Thursday, December 4, 2014

On Internet Virality


If you’ve driven a car long enough, you probably have been exposed to the predatory beasts that prowl our streets, dressed in green, yellow or sometimes blue. Maybe you’ve been stopped by one of them and maybe you have given in to the temptation of slipping a bill or two. I will not judge you. I don’t have the figures but I strongly believe that you are the majority. Maybe, even I have done it. I used the word “maybe” because sentences sometimes have to be made ambiguous in this very quick-to-judge, social media-savvy society. Really officer? You saw me not wearing a seatbelt from 30ft away in the middle of the night in a tinted car? Well I was wearing a seatbelt. It was my passenger who wasn’t. So you stopped me first and then looked for violations later in the hopes that maybe you’ll get kotong? I’m gonna raise my voice at you and if anyone thinks that I’m a douche for doing so…. I’ll just hope that they don’t have a camera with them. Because I don’t wanna go viral that way. And no, you’re not getting kotong.

The problem with criticizing people through the lens of the internet is that you don’t see your own face until you turn off your monitor and see your reflection on the empty black screen. And then you realize that you have pimples and acne scars just like everyone else. Maybe in the past, you were having a bad day and a security guard said something that irked you off.  Maybe you said “Amalayer? Amalayer?” Maybe you had a heated argument with an MMDA officer -I hope you didn’t punch him in the face like this Maserati driver did just last week. Maybe you did something stupid like drive through a flooded street that resembled a small lake and then blamed the government for your misfortune, just like Christopher Lao. Just be thankful that a TV crew wasn’t conveniently waiting around when it happened.

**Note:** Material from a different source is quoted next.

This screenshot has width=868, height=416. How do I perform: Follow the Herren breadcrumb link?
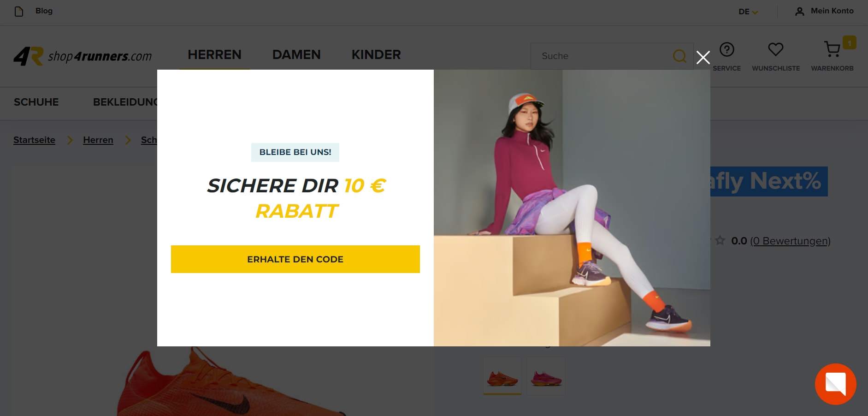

There’s no question that what the Maserati driver did was WRONG but If the Maseratti driver punched another driver in a Ferrari, the headline would’ve been “two rich men having a spirited and expected altercation”. Instead, it was about an arrogant rich man abusing the poor, in this case a poor and therefore saintly MMDA officer. We’d probably laugh about the former headline but I doubt if there’d be as much hate especially from the masses. One may argue that an MMDA officer is a person of authority and should be respected but you tend to not respect authority very much when you regularly see it being abused.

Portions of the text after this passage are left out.